┌─ Information shown

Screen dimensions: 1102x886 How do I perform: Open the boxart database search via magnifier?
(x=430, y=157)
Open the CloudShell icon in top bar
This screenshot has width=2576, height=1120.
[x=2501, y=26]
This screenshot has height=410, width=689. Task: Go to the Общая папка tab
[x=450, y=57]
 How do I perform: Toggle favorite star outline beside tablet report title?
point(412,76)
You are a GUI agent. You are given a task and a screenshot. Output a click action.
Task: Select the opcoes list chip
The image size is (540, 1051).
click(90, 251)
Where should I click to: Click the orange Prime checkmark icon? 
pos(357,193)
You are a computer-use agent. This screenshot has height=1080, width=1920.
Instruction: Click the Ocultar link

└─

Short exercise: Collect every line of the listing above that contains the word "Open", matching its capitalization exactly. Lines with the word in any other case do not count.

The answer:
Screen dimensions: 1102x886 How do I perform: Open the boxart database search via magnifier?
Open the CloudShell icon in top bar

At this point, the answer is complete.